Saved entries
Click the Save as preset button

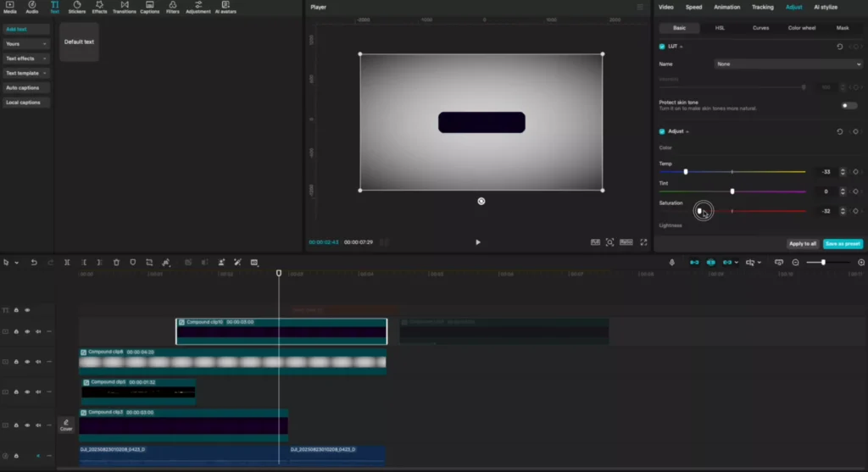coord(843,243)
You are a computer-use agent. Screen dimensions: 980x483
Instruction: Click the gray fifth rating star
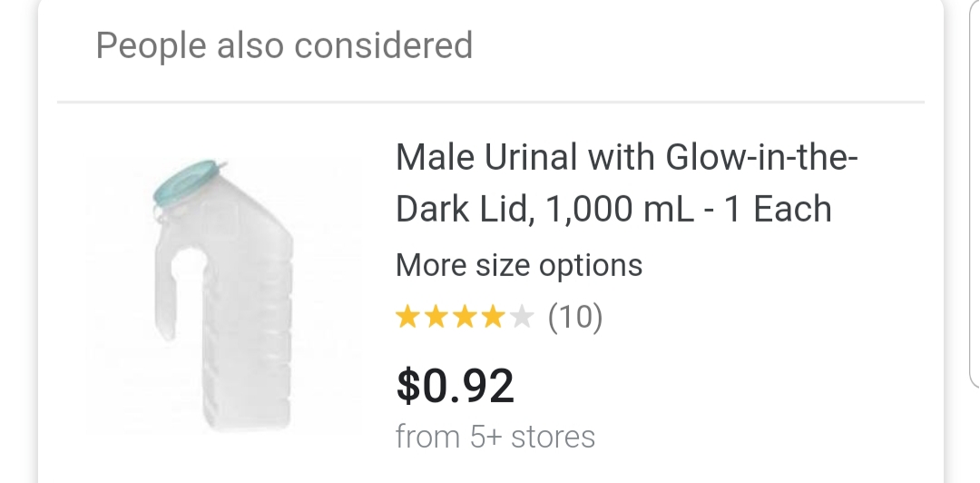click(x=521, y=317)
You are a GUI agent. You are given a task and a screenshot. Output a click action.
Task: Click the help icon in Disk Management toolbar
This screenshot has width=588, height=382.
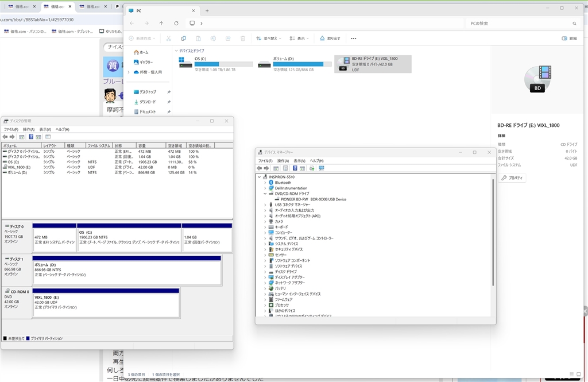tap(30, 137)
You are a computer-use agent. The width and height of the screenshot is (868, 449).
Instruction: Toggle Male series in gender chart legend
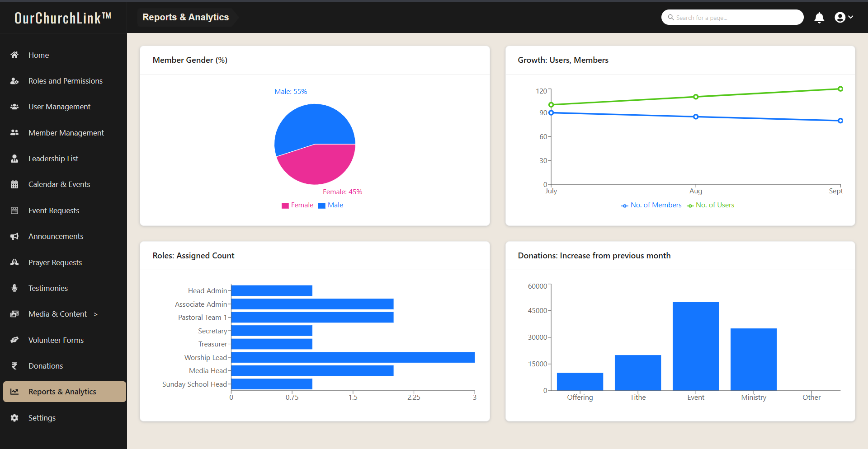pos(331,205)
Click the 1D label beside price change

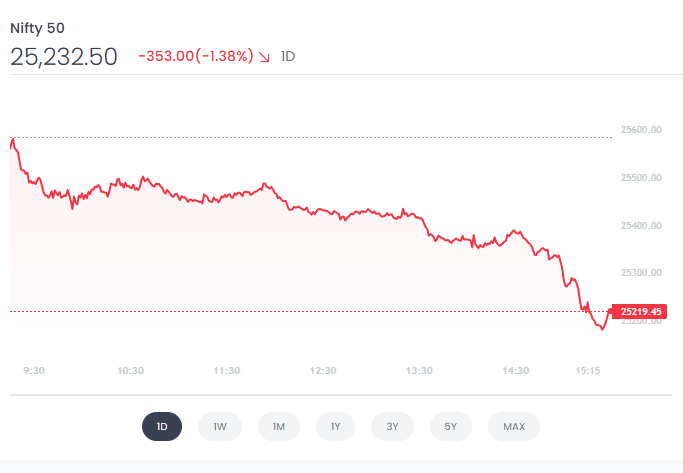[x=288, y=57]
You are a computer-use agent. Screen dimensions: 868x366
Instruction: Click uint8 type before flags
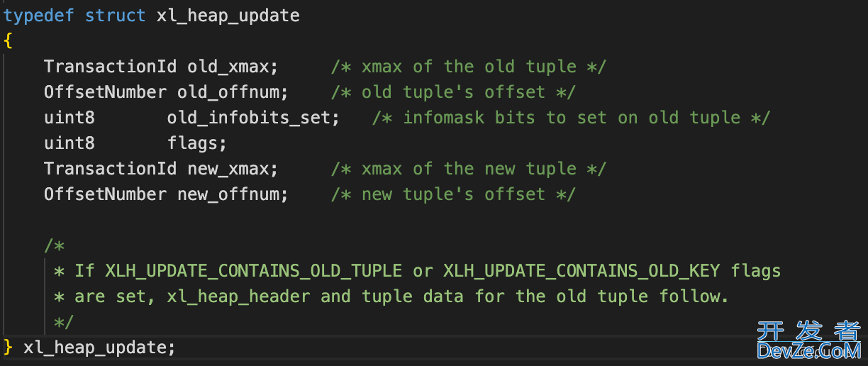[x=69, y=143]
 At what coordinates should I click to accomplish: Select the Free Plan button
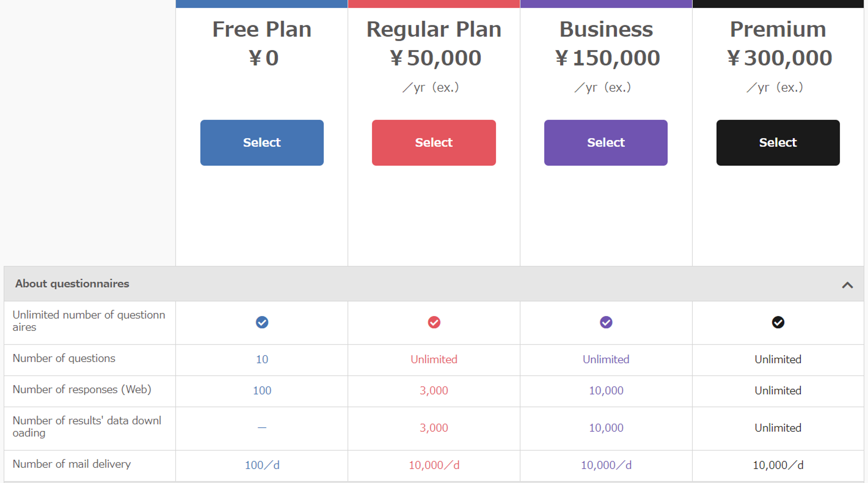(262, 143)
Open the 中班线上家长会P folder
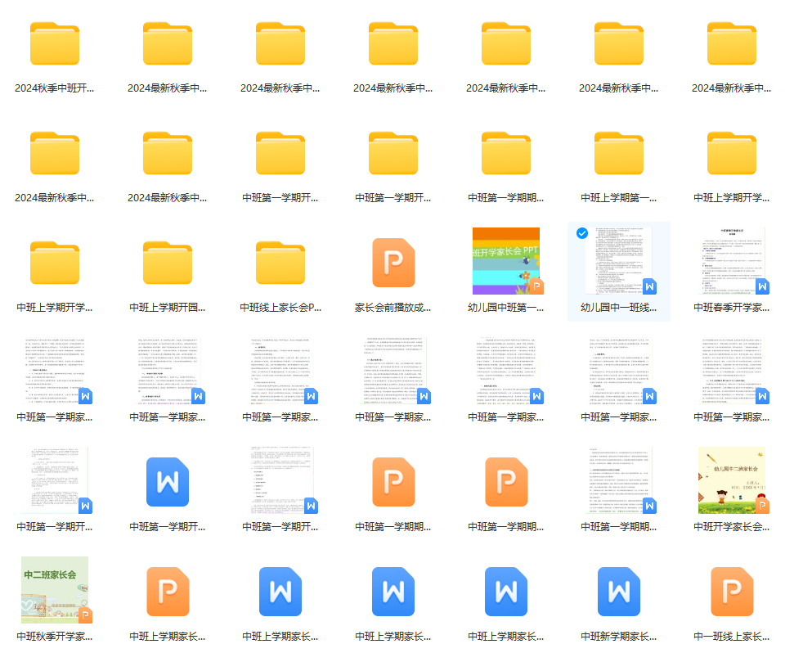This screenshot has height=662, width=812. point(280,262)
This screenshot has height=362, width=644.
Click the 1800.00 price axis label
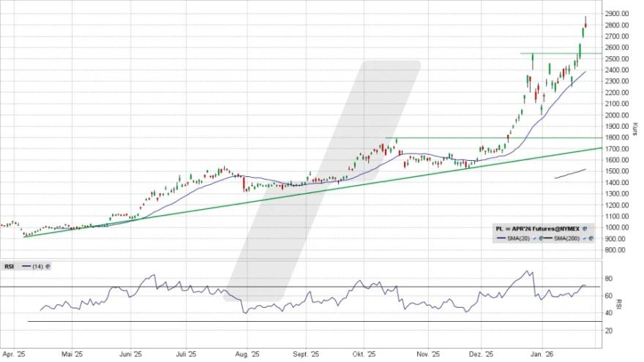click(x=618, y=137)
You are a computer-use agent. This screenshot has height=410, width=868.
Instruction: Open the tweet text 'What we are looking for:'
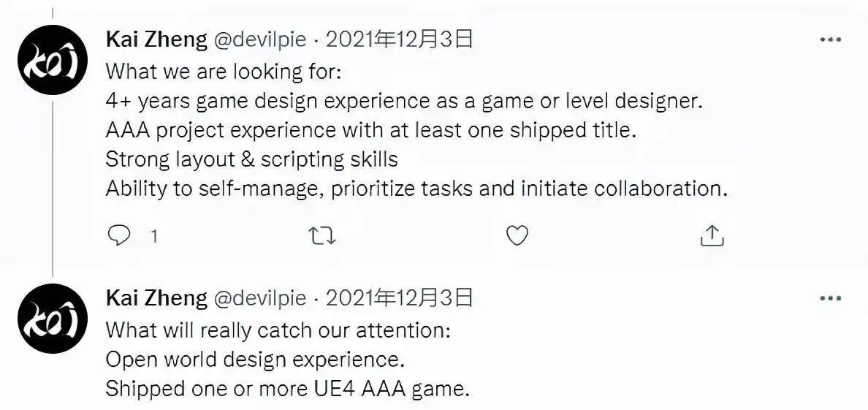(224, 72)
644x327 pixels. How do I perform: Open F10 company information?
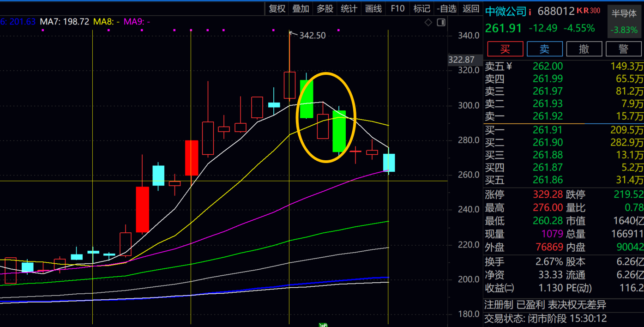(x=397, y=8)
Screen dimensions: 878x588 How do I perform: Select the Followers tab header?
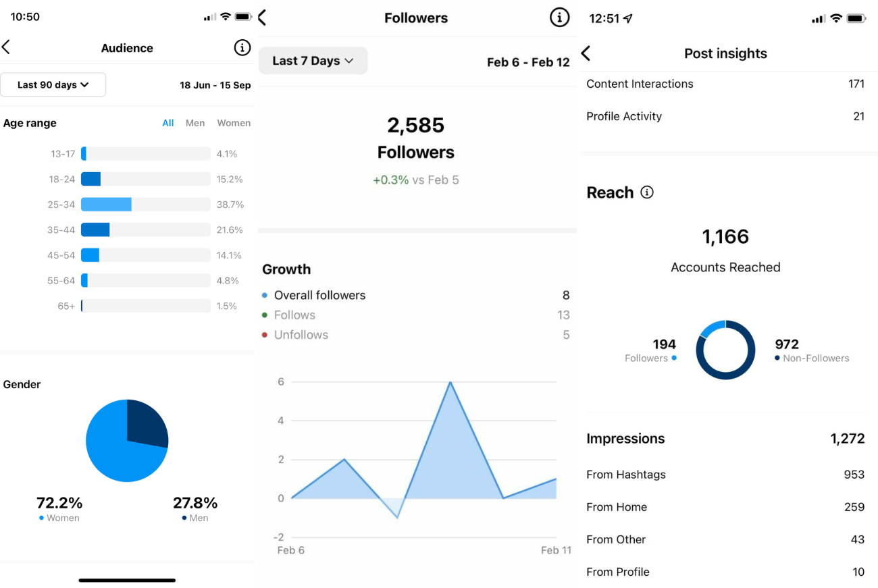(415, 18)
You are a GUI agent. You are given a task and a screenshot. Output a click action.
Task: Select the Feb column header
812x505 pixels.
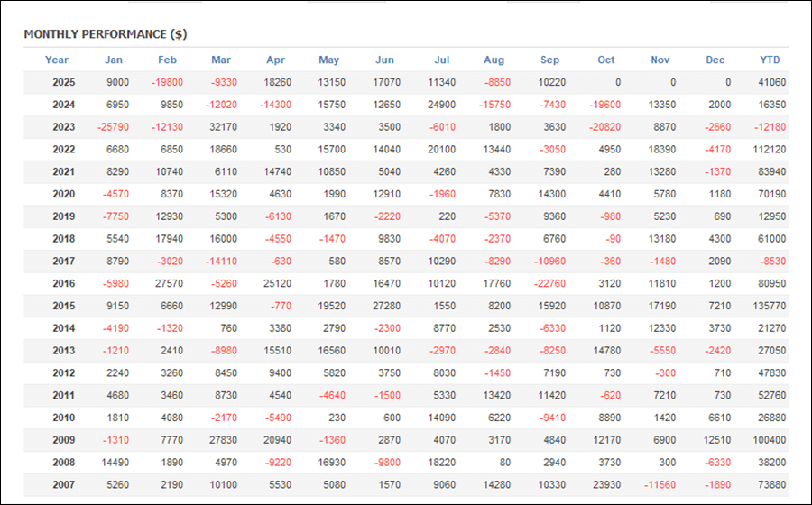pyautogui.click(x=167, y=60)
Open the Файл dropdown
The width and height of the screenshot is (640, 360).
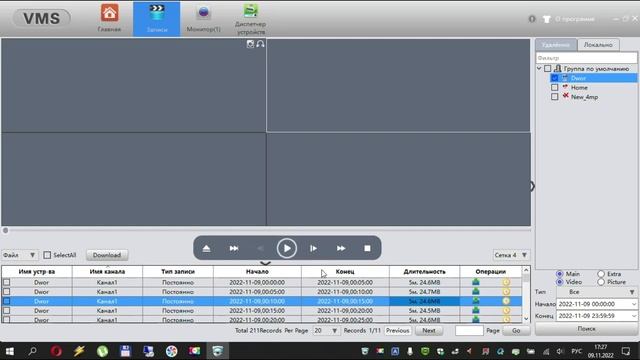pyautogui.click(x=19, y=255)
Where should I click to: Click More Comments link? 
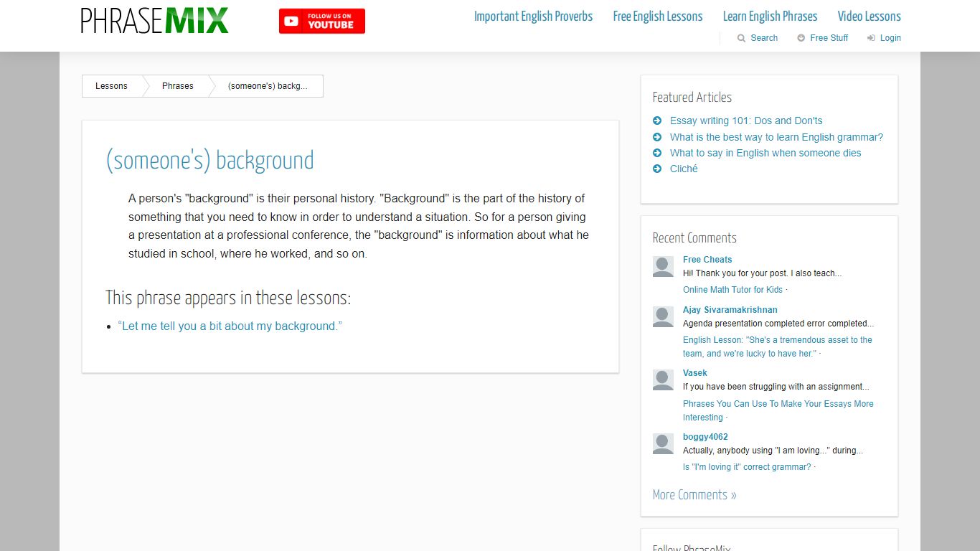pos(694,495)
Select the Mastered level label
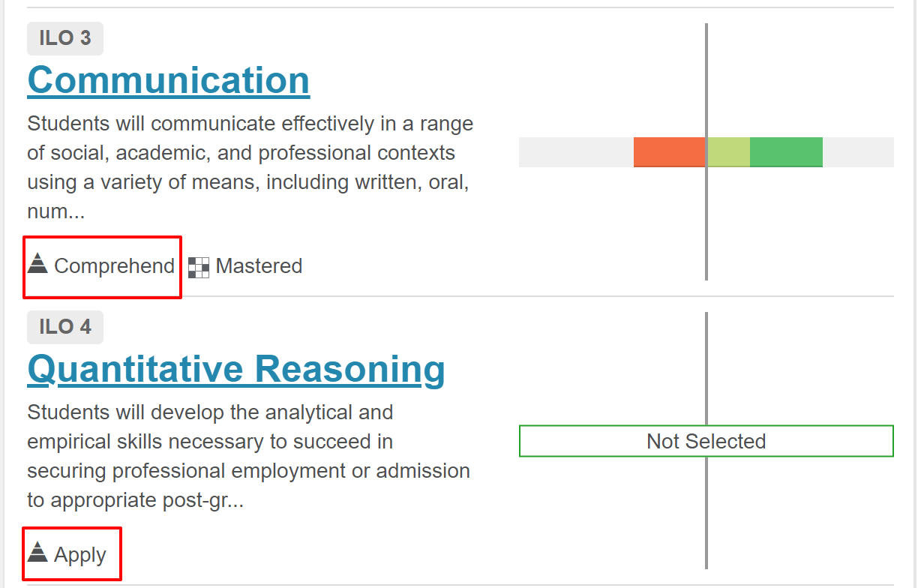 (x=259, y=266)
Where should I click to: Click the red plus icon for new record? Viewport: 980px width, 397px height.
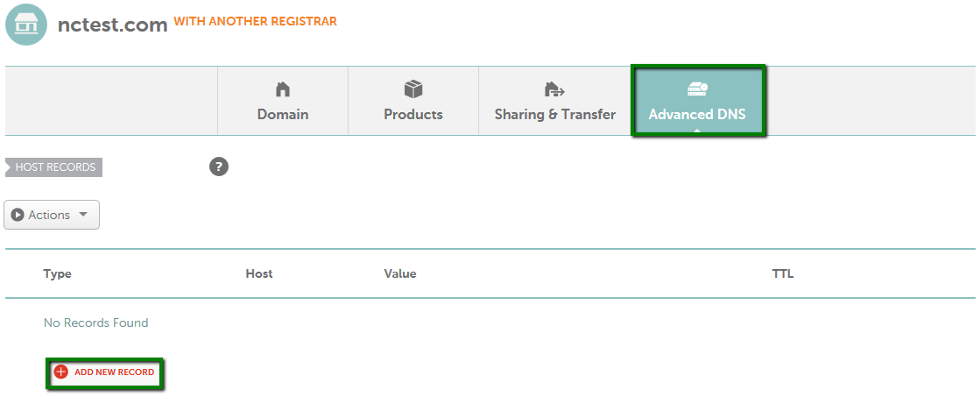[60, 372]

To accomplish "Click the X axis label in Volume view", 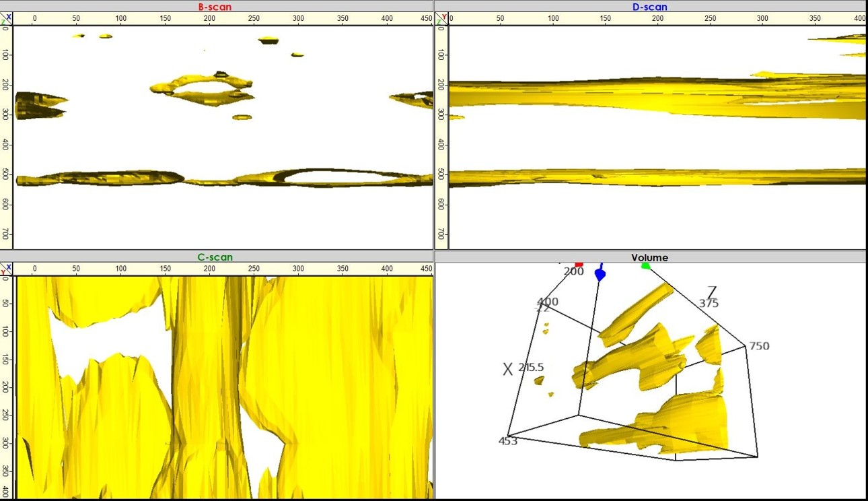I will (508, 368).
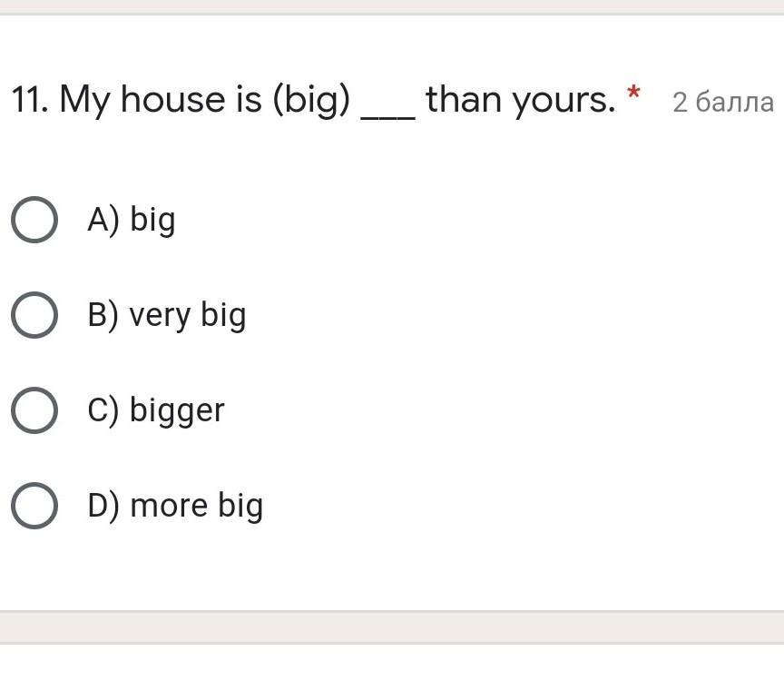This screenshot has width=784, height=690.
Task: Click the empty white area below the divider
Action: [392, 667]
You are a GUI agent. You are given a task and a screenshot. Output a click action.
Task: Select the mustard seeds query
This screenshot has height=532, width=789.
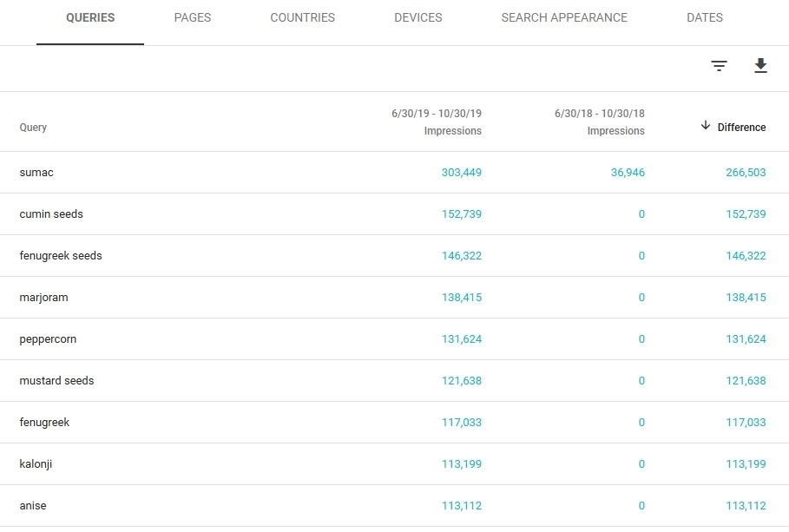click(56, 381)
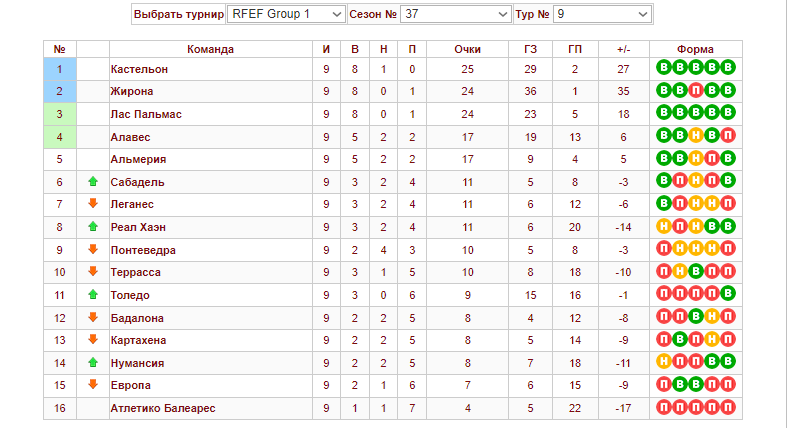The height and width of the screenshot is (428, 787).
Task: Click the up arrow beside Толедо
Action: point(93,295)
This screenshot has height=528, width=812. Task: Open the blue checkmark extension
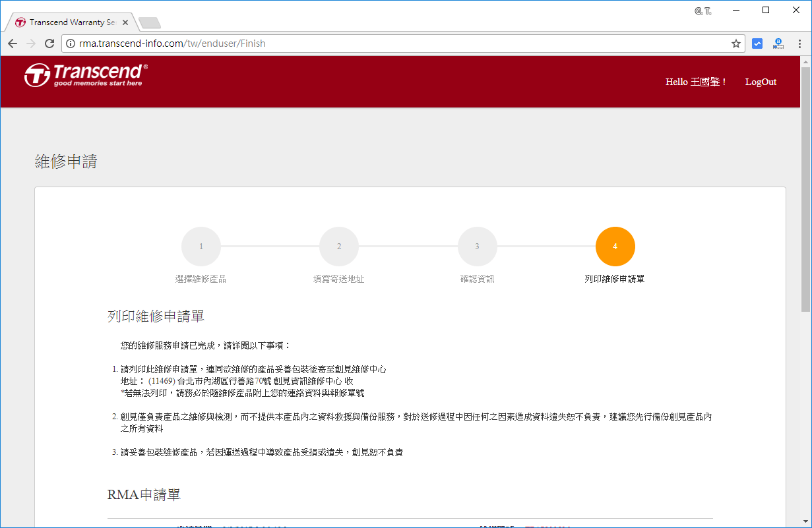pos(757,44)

▶ Try it: Work through the entries, filtering for the string "computer", and copy each line that holds it.

▶ Task response:
You are a computer-use agent. Screen dimensions: 980x483
You are a computer-use agent. The width and height of the screenshot is (868, 449).
You are a computer-use agent. Screen dimensions: 868x366
You are a computer-use agent. This screenshot has height=410, width=868.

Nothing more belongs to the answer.